▶ [TASK OBJECTIVE]
Starting at the line containing "Task: Focus the Ask about this concept field" and ending with the final line of the records, give these lines as a JSON list of strings, one string per line. Leave out blank lines and pictures.

Entries for text and item locations
········

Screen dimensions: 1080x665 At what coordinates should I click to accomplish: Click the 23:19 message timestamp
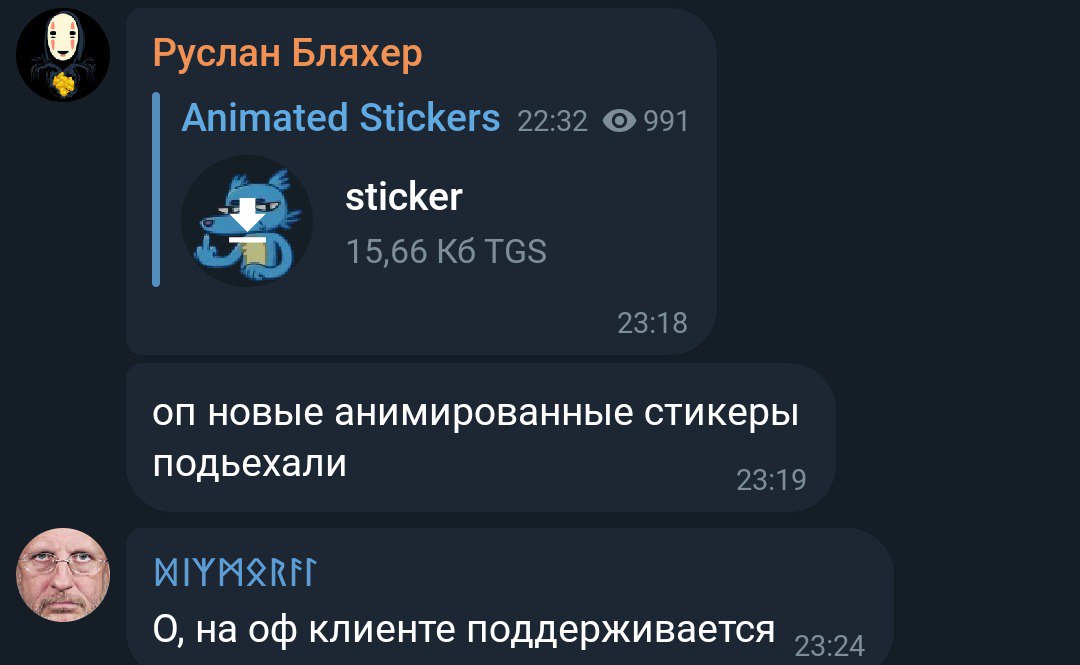[771, 480]
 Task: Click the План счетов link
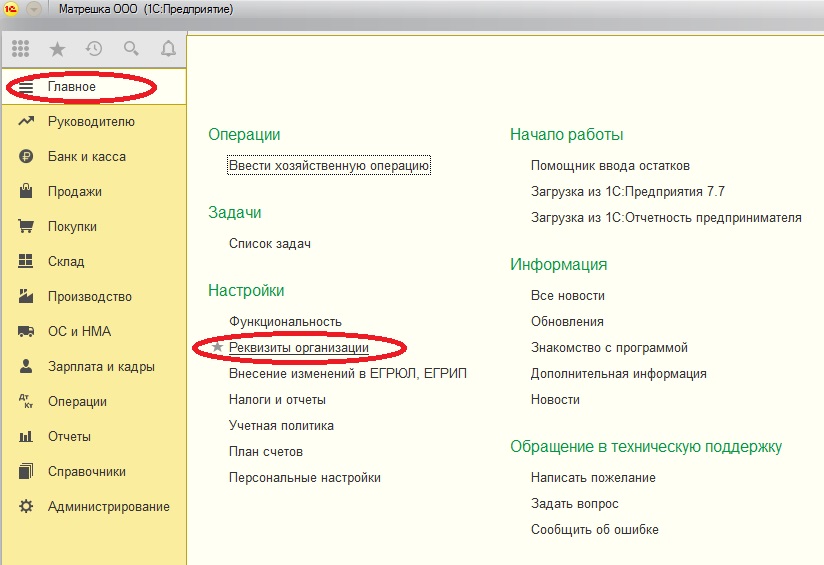(x=266, y=452)
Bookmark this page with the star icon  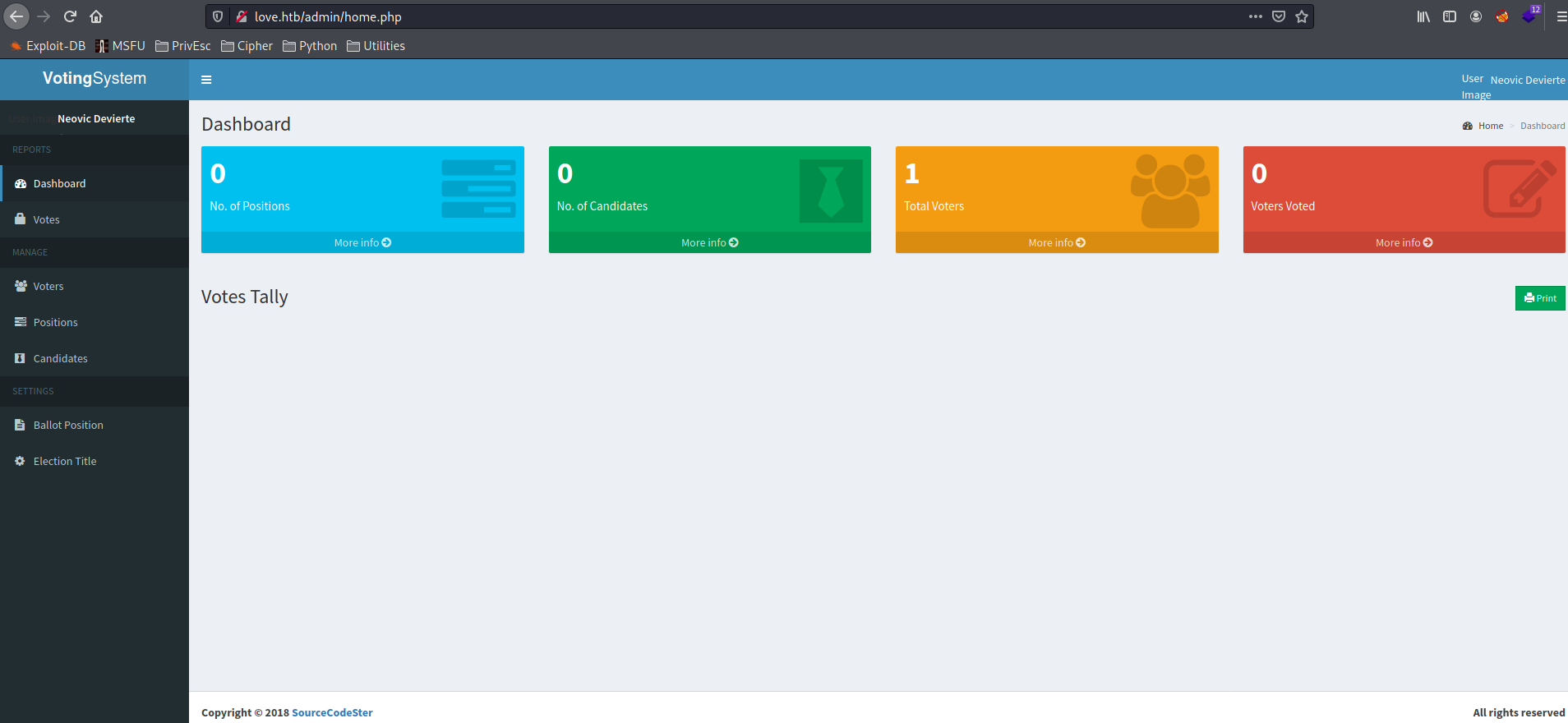tap(1302, 16)
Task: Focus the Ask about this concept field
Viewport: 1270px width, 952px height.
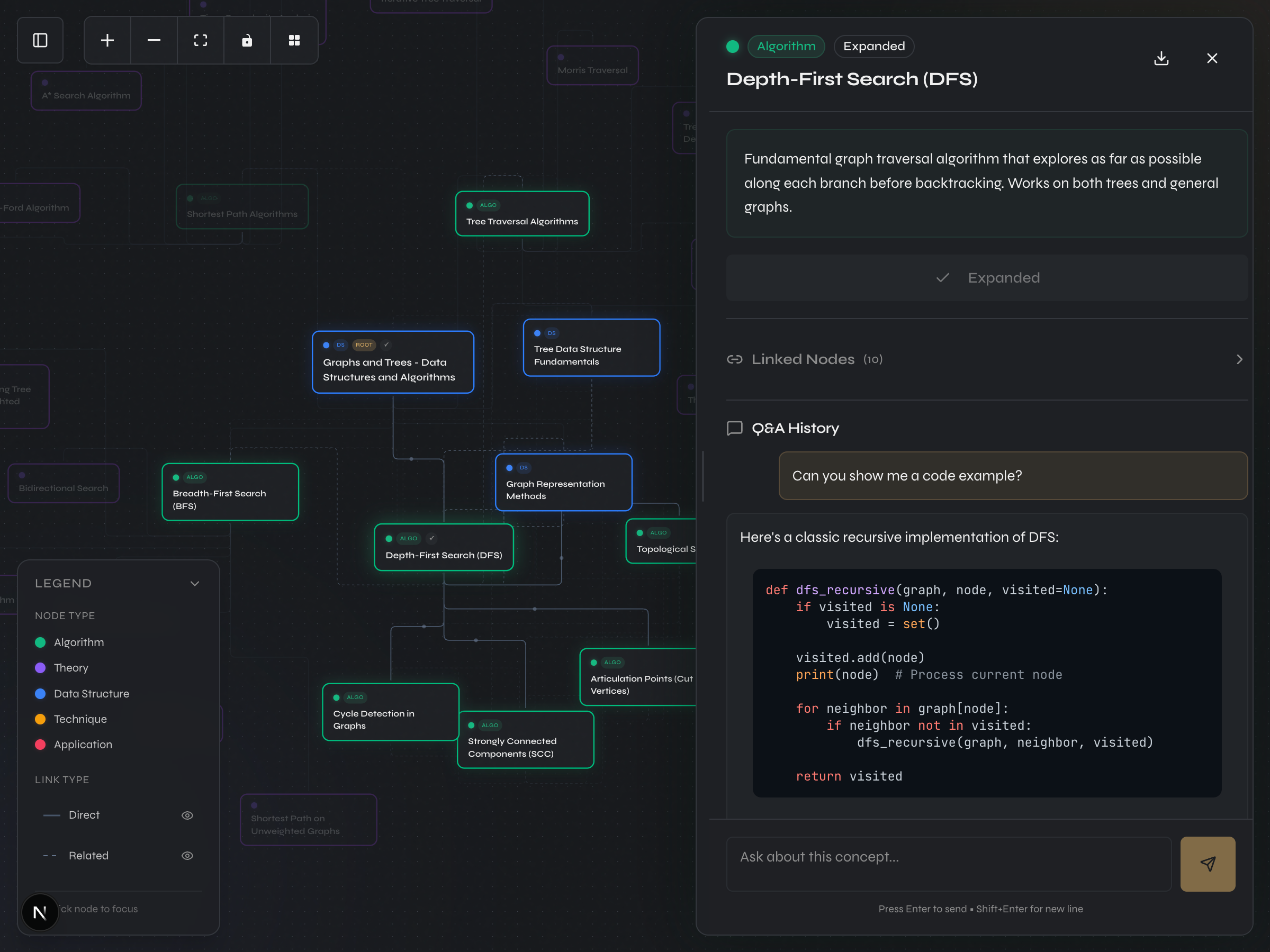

········

▶ [EXERCISE OUTPUT]
[
  "Task: Focus the Ask about this concept field",
  "Viewport: 1270px width, 952px height."
]